→ What you need to do: An exact copy of every entry is the required answer.

[Collected data entries]
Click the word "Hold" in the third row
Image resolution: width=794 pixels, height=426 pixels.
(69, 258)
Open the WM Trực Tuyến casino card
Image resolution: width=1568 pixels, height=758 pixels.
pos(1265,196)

→ Written reply:
Click the word "Hold" in the third row
Image resolution: width=794 pixels, height=426 pixels.
(69, 258)
Open the WM Trực Tuyến casino card
Image resolution: width=1568 pixels, height=758 pixels.
pos(1265,196)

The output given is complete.